Details are in the attached tarball.
I'm running a very simple RISC-V system configuration with only L1 data / instruction caches.
I'm running a very simple cache test executable that reuses memory inside of a 24KiB block.
When I run with 32KiB caches "riscv-gem5 ./cache_bench.py", it takes 6971237877 ticks.
When I run with 1KiB caches "riscv-gem5 ./cache_bench.py --no-cache" it takes 7042666907 ticks.
This is only a 1.01x improvement from having 32x the cache size; working set should be 24KiB.
I must be using Gem5 wrong since there is almost no improvement with increased cache sizes.
Does anyone have any ideas about what I might be missing here?
The test program, "ubench_cache.c" has been used in a different context with success.
I was able to use a Linux kernel module on an x86 machine to get access to uncacheable memory:
https://github.com/lemonsqueeze/uncached-ram-lkm
The benchmark has >100x performance with cacheable memory on x86 hardware vs uncacheable.

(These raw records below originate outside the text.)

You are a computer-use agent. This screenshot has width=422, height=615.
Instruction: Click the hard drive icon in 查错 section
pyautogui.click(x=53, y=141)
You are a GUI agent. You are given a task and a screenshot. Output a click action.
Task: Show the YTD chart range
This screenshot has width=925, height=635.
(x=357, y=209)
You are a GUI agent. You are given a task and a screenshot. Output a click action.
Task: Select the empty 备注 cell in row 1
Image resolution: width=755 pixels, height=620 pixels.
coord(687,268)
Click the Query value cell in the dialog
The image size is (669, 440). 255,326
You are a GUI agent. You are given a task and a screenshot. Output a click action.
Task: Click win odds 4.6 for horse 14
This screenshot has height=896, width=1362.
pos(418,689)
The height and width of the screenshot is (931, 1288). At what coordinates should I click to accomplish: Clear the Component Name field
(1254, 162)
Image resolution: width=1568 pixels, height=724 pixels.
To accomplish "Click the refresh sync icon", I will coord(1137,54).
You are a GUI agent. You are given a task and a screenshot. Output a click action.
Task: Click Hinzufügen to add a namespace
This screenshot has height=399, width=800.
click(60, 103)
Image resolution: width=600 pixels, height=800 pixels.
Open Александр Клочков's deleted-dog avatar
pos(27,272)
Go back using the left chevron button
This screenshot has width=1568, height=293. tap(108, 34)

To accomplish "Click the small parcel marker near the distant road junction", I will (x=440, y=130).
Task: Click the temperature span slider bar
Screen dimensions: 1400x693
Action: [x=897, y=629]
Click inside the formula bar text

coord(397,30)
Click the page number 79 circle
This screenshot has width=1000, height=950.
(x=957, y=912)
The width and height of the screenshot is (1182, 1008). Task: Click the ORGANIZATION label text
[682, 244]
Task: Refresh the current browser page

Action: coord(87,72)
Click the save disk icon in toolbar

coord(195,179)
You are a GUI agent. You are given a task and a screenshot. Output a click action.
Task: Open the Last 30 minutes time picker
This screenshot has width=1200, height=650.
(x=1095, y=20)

I feel like I must be missing something about configuring Gem5 correctly.
Any ideas or tips would be greatly appreciated.
Thanks,
~Aaron Vose
Looks like the email system stripped out my tarball. Attaching again with the config file named "cache_bench_py_.txt" instead of "cache_bench.py".
Thanks,
~Aaron Vose
From: Aaron Vose via gem5-users gem5-users@gem5.org
Sent: Saturday, July 1, 2023 6:01 PM
To: The gem5 Users mailing list gem5-users@gem5.org
Cc: Aaron Vose avose@maxlinear.com
Subject: [gem5-users] Confused When Running Cache Benchmark in Gem5
This email was sent from outside of MaxLinear.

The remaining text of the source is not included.